§ EXERCISE OBJECTIVE: Output the line containing "This screenshot has width=787, height=787." and each line after it through the end of the data, exactly as written, with pictures left out.

Stored items
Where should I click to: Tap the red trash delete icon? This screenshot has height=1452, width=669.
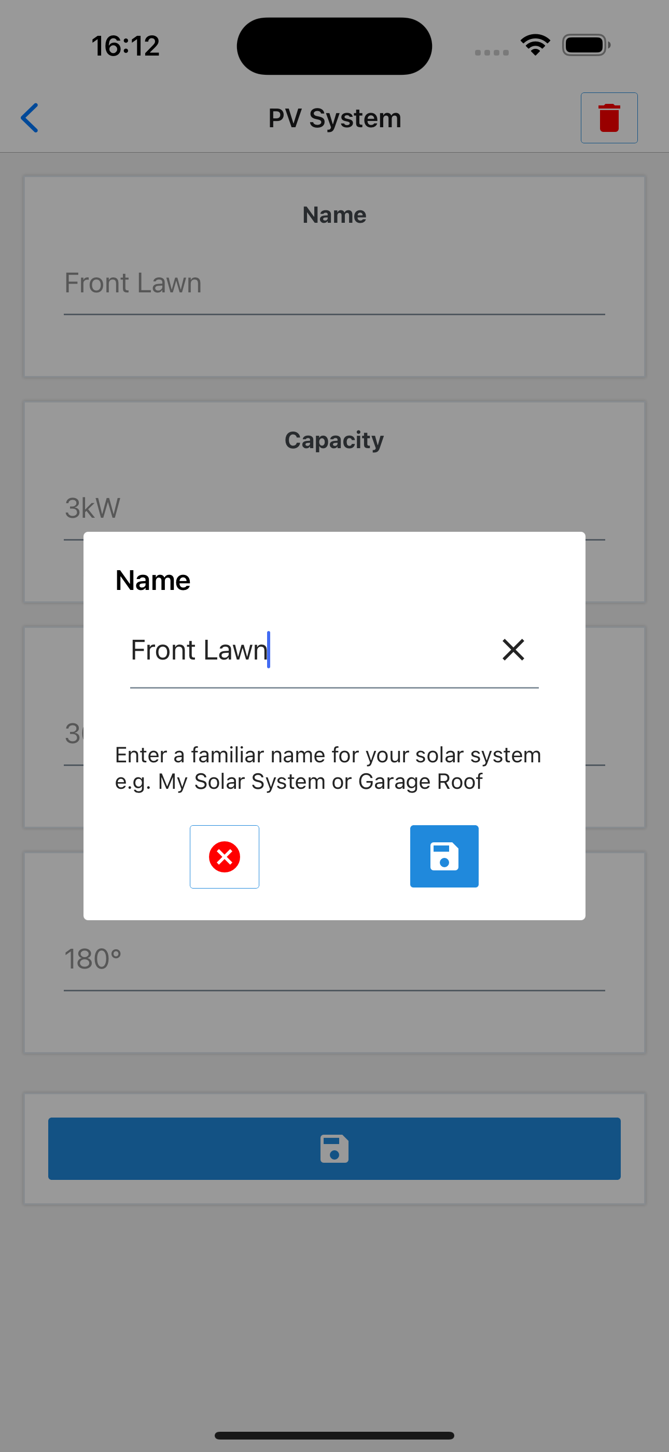[609, 118]
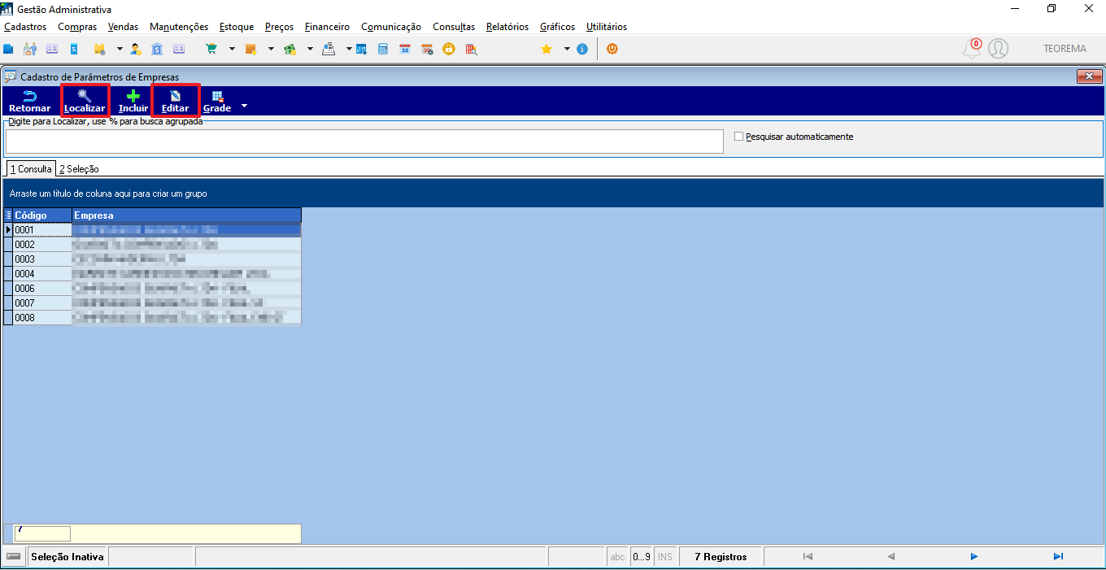Click the Localizar magnifier toolbar button
The width and height of the screenshot is (1106, 570).
[x=85, y=101]
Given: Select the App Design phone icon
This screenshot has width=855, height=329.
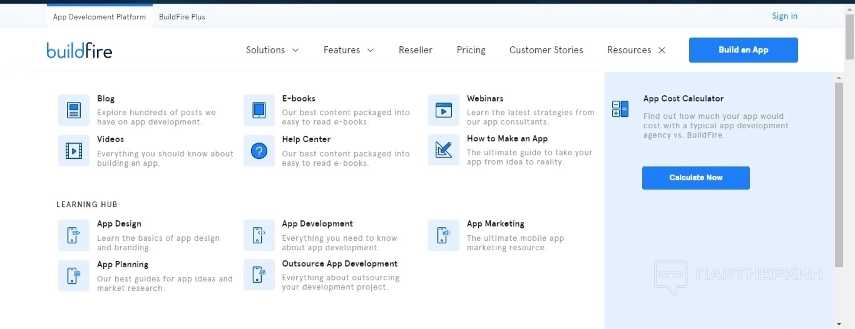Looking at the screenshot, I should [x=74, y=235].
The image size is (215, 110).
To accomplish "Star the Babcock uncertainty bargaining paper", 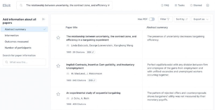I will [x=58, y=38].
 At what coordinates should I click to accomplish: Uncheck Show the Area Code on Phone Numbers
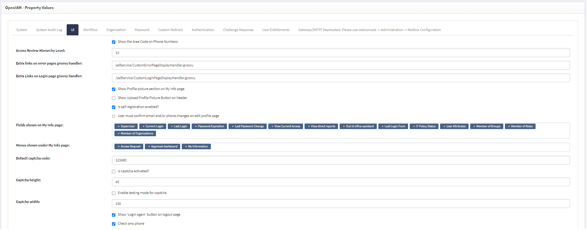(114, 42)
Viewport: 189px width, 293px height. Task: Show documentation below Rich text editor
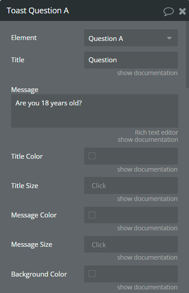pyautogui.click(x=148, y=140)
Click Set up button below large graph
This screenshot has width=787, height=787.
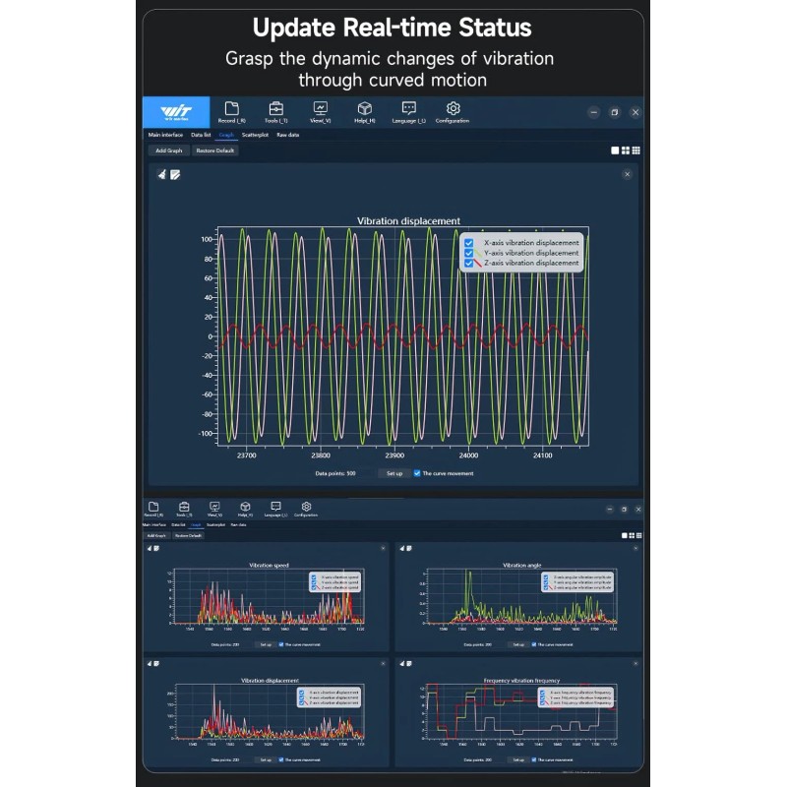point(394,473)
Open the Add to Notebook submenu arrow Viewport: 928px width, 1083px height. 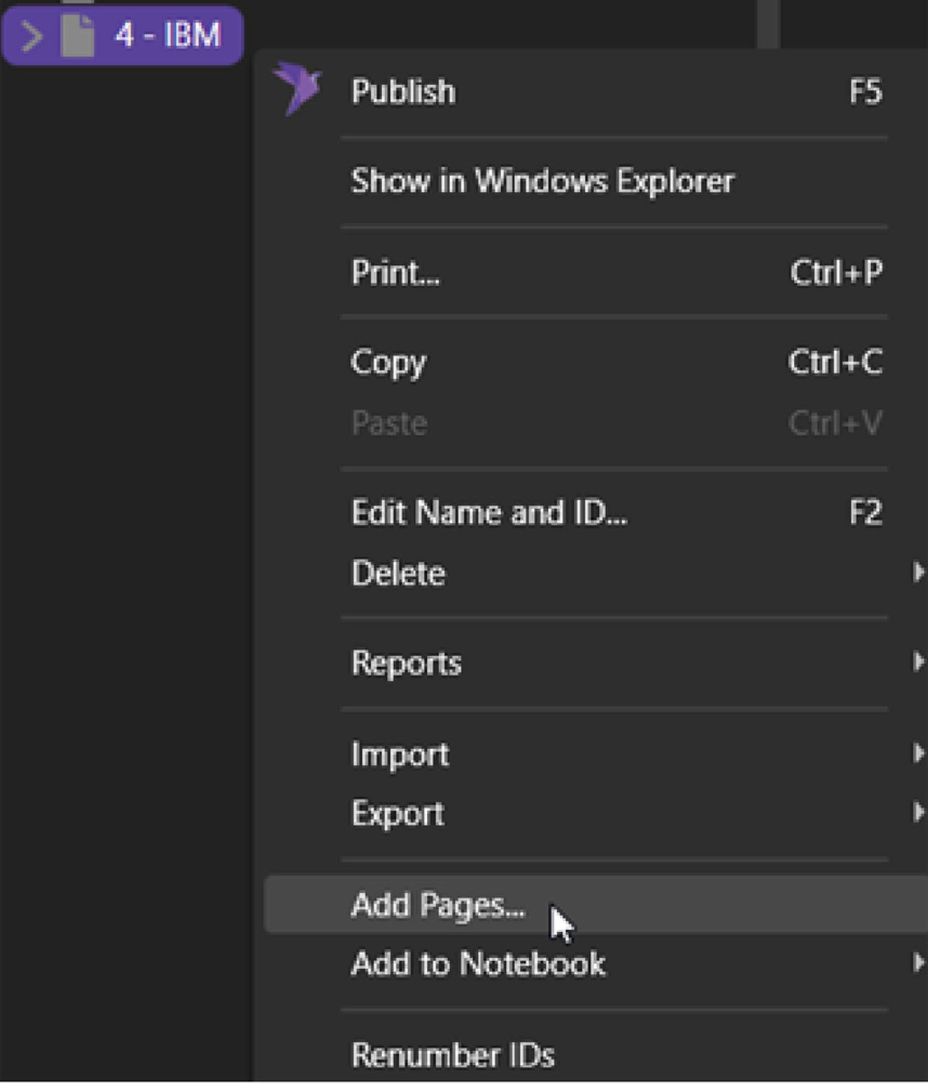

§ YOUR RESPONSE:
This screenshot has width=787, height=787.
point(394,473)
Open the Add to Notebook submenu arrow Viewport: 928px width, 1083px height. 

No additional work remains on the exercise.